TASK TO COMPLETE: Instruction for the entries that follow: retype exactly the lines from the line with "Cary Liao (293, 2204)" to the line with "Dodaj do koszyka (292, 1385)", both included, and omit all others.

######

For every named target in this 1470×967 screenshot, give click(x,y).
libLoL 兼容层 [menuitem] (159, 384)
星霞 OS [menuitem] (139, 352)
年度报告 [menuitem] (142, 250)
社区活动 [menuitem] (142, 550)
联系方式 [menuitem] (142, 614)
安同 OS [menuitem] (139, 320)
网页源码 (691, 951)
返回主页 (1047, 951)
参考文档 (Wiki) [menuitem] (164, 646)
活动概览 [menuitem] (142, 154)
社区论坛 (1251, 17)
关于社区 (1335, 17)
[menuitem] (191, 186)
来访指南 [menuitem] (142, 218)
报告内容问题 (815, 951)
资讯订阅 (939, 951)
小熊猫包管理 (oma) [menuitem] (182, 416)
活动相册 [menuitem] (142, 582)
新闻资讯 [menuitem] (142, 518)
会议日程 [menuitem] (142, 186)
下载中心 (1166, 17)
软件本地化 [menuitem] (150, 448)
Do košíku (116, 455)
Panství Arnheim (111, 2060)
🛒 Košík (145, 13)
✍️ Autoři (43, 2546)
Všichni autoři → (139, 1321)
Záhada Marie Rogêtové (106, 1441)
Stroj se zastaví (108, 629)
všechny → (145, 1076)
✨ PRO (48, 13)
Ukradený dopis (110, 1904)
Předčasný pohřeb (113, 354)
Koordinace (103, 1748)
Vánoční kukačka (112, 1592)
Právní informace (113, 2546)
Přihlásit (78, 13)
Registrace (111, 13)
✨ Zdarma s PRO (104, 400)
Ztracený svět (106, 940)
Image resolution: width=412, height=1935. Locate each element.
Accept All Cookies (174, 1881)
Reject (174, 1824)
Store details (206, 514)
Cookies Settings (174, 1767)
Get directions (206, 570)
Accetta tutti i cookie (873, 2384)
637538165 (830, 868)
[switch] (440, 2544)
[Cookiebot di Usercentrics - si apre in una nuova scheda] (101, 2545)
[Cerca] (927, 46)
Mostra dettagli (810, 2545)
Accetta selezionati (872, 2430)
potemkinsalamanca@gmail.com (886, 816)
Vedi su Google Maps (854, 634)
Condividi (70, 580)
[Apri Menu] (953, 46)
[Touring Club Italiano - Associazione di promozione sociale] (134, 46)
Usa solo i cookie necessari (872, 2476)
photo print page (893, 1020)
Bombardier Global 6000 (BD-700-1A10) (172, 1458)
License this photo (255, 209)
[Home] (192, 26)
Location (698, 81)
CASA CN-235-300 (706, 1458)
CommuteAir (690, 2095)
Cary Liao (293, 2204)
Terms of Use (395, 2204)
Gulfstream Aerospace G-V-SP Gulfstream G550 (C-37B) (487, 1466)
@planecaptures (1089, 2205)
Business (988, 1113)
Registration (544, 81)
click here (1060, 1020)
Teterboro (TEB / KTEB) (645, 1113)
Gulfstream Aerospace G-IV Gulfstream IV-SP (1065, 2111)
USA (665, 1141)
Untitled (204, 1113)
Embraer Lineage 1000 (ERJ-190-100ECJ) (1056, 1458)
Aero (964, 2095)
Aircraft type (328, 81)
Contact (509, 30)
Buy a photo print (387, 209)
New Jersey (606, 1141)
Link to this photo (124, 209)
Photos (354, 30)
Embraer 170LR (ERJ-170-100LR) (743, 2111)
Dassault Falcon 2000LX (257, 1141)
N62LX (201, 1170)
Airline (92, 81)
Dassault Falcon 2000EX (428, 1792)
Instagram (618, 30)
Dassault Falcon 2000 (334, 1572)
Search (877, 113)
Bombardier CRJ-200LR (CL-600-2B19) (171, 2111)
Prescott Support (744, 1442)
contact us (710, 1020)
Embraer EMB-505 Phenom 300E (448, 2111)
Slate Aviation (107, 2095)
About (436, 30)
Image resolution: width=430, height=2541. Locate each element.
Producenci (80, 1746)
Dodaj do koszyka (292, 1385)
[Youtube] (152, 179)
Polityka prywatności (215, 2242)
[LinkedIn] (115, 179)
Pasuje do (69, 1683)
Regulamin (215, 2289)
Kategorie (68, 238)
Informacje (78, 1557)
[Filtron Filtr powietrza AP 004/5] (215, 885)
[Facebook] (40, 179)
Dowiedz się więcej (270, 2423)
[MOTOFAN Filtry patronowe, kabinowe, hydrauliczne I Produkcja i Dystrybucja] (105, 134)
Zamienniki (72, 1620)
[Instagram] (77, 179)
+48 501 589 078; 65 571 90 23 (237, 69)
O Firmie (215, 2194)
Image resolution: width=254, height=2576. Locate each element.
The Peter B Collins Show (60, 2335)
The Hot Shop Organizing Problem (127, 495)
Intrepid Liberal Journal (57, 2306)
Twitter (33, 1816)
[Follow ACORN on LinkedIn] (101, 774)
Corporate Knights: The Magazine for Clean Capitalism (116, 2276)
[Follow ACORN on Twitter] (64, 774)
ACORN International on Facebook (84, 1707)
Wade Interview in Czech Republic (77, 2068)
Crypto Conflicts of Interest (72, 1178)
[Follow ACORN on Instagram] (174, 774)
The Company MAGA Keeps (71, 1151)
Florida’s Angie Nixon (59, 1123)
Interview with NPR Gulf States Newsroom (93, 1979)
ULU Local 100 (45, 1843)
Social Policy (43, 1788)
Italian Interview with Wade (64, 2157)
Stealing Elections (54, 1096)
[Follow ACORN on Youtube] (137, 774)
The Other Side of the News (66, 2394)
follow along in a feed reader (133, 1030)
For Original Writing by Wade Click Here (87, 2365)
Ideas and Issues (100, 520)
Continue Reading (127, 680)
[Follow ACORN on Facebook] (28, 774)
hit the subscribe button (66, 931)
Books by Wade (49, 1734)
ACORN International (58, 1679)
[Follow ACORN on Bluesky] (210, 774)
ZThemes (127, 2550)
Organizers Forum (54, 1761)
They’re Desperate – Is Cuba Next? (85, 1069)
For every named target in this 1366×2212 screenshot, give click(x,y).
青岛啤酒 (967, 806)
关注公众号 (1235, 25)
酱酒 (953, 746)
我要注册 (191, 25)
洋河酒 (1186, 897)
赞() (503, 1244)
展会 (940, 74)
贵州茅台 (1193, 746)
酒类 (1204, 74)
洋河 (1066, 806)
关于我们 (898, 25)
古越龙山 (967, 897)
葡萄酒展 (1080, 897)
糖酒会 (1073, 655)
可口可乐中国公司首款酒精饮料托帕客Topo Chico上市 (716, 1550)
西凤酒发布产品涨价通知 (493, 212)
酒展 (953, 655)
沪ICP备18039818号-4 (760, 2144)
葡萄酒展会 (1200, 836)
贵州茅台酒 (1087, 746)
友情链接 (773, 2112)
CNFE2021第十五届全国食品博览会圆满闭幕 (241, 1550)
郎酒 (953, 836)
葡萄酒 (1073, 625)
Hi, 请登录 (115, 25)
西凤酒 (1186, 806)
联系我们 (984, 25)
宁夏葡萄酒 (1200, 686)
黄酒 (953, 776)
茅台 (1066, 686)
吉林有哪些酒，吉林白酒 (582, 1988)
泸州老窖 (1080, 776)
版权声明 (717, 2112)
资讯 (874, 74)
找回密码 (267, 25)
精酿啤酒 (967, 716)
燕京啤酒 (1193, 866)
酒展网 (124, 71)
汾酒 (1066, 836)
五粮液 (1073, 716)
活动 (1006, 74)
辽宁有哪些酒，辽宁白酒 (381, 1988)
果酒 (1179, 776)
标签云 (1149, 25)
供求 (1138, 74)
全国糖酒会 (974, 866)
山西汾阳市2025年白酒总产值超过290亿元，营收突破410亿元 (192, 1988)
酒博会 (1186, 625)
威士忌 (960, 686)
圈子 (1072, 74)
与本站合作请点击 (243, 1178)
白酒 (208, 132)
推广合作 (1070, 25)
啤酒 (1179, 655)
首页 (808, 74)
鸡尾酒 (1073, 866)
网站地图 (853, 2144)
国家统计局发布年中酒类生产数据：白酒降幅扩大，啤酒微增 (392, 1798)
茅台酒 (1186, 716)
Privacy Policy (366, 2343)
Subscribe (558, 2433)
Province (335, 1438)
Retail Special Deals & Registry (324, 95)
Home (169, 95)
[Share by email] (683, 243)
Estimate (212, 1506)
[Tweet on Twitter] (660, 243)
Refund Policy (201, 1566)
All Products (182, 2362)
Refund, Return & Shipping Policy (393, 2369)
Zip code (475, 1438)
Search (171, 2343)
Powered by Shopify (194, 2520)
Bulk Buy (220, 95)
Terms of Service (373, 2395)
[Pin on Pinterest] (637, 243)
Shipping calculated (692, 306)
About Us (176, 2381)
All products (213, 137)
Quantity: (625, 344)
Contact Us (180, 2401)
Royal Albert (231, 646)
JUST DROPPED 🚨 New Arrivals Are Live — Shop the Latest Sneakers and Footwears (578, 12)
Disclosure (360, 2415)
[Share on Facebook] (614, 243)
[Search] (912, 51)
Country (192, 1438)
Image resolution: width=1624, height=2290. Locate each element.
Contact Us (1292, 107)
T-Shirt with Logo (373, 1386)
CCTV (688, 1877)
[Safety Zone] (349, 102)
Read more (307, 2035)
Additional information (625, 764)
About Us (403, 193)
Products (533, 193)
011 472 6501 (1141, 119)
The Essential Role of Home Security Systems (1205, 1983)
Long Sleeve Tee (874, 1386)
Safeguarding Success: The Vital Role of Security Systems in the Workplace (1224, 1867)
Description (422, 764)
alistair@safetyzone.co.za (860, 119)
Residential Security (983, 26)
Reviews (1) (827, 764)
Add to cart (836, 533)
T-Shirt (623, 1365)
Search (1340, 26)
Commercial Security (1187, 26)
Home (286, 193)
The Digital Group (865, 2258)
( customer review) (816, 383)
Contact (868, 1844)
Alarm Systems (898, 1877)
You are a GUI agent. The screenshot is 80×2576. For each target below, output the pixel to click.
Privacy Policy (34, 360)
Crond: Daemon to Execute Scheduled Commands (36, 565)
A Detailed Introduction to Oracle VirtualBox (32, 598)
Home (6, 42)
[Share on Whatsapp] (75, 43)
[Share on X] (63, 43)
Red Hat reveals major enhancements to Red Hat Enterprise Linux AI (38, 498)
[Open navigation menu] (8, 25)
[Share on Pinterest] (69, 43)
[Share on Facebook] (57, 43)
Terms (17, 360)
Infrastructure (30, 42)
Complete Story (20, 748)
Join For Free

######

OUTPUT OF THE TASK:
Cary Liao (293, 2204)
Terms of Use (395, 2204)
Gulfstream Aerospace G-V-SP Gulfstream G550 (C-37B) (487, 1466)
@planecaptures (1089, 2205)
Business (988, 1113)
Registration (544, 81)
click here (1060, 1020)
Teterboro (TEB / KTEB) (645, 1113)
Gulfstream Aerospace G-IV Gulfstream IV-SP (1065, 2111)
USA (665, 1141)
Untitled (204, 1113)
Embraer Lineage 1000 (ERJ-190-100ECJ) (1056, 1458)
Aero (964, 2095)
Aircraft type (328, 81)
Contact (509, 30)
Buy a photo print (387, 209)
New Jersey (606, 1141)
Link to this photo (124, 209)
Photos (354, 30)
Embraer 170LR (ERJ-170-100LR) (743, 2111)
Dassault Falcon 2000LX (257, 1141)
N62LX (201, 1170)
Airline (92, 81)
Dassault Falcon 2000EX (428, 1792)
Instagram (618, 30)
Dassault Falcon 2000 (334, 1572)
Search (877, 113)
Bombardier CRJ-200LR (CL-600-2B19) (171, 2111)
Prescott Support (744, 1442)
contact us (710, 1020)
Embraer EMB-505 Phenom 300E (448, 2111)
Slate Aviation (107, 2095)
About (436, 30)
Image resolution: width=430, height=2541. Locate each element.
Producenci (80, 1746)
Dodaj do koszyka (292, 1385)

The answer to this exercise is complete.